Blankenship argues that this explains the how the complex biochemical machinery of photosynthesis could have developed: Different pieces of the system evolved separately in different organisms, perhaps to serve purposes different from their current function in the photosynthesis. Brought together either by fusion of two different bacteria or by the "recruitment" of blocks of genes, the new combination of genes resulted in a new combined system. Further evolution of the system and further re-combination probably occurred many times in different organisms.

The team also compared the set of shared photosynthetic bacteria genes with known genomes from other bacteria and found that very few of the shared genes are actually unique to photosynthetic organisms.
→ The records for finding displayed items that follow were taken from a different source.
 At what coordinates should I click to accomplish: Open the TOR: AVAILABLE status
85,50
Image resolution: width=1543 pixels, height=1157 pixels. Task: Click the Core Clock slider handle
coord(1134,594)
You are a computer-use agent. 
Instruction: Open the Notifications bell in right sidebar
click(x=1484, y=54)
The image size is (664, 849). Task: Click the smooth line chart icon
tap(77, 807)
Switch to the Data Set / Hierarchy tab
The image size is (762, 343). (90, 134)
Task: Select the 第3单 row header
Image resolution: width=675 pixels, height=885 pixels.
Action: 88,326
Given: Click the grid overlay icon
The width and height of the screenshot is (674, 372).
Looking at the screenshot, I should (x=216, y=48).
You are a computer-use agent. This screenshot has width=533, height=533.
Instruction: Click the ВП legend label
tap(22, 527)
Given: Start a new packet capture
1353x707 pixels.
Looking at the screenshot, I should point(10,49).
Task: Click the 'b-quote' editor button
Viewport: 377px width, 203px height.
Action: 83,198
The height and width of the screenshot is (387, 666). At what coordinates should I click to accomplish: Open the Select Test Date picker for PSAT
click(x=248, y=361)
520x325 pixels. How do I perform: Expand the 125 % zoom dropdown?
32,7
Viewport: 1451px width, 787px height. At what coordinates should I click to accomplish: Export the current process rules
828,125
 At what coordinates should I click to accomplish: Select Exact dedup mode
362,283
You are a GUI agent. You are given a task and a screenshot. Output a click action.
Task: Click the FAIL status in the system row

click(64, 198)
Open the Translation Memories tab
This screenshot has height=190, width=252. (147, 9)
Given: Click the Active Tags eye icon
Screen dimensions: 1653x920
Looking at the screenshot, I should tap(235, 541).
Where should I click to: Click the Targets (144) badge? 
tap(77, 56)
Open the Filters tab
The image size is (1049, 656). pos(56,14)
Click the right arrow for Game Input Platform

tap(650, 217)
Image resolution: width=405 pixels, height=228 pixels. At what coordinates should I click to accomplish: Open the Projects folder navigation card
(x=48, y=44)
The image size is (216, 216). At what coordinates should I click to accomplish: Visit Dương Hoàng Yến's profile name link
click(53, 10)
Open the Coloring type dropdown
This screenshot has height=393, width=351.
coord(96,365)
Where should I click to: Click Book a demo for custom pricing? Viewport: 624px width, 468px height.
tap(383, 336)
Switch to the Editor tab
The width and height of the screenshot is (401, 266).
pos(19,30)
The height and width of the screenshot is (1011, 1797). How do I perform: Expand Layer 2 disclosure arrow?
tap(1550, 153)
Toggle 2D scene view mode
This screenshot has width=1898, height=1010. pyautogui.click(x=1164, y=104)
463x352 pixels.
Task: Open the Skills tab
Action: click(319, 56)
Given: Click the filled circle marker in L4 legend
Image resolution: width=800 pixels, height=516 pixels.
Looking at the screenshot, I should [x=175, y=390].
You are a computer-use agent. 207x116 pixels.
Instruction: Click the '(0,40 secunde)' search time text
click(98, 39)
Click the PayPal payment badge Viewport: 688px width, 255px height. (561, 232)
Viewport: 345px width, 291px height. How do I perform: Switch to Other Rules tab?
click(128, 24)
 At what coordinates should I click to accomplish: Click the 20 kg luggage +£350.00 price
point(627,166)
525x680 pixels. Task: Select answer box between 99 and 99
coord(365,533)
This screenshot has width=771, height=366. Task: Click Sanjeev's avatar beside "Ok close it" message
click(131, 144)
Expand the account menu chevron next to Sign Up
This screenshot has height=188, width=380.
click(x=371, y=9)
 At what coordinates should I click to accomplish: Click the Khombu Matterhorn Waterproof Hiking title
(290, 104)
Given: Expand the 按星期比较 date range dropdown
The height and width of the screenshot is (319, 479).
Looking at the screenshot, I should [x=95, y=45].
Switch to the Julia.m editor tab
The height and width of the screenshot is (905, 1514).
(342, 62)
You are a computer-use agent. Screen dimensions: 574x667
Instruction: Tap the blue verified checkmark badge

While a number of the widely shared genes are probably "housekeeping genes" that are basic to most bacteria, Blankenship thinks that many of the shared genes involve metabolic pathways in non-photosynthetic bacteria that have been recruited to be part of photosynthesis systems.

"This kind of evolution in bacteria is kind of like what happens at a junk dealer," said Blankenship. "Bits and pieces of whatever there is out in the yard get hauled back and welded together and made into this new thing. All these metabolic pathways get borrowed and bent a bit and changed."

Blankenship points out that nature's way of creating useful and complicated chemical systems through horizontal gene transfer also points to how human-directed biodesign might co-opt the process.

"This work gives us some insights into how complex metabolic pathways originated and evolved, so this might give some ideas about how to engineer new pathways into microorganisms," he said. "These organisms could be designed to carry out new types of chemistry that may benefit mankind, such as multi-step synthesis of drugs."

The research applies as well to collaborative efforts going on at ASU between the university's Center for the Study of Early Events in Photosynthesis and its membership in the NASA Astrobiology Institute.

"A major focus of the astrobiology program is to try to figure out what path life might have taken on some other world besides Earth," he said "There are people that make the argument that it would be likely to have taken a similar trajectory. You have to have some kind of energetic source for organisms to live on and certainly sunlight is one of the most likely options, since it's a high quality flow of energy. Now we have a picture of how life has developed that source on our planet."